### DIRECTIVE
Turn the material below into a numbered list with one line per item, and leave out any blank lines.

### EXERCISE MATERIAL
________________
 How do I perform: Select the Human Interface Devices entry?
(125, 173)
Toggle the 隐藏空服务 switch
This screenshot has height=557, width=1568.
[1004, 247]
________________
### ANSWER TO THE EXERCISE
1.  How do I perform: Select the Human Interface Devices entry?
2. (125, 173)
3. Toggle the 隐藏空服务 switch
4. This screenshot has height=557, width=1568.
5. [1004, 247]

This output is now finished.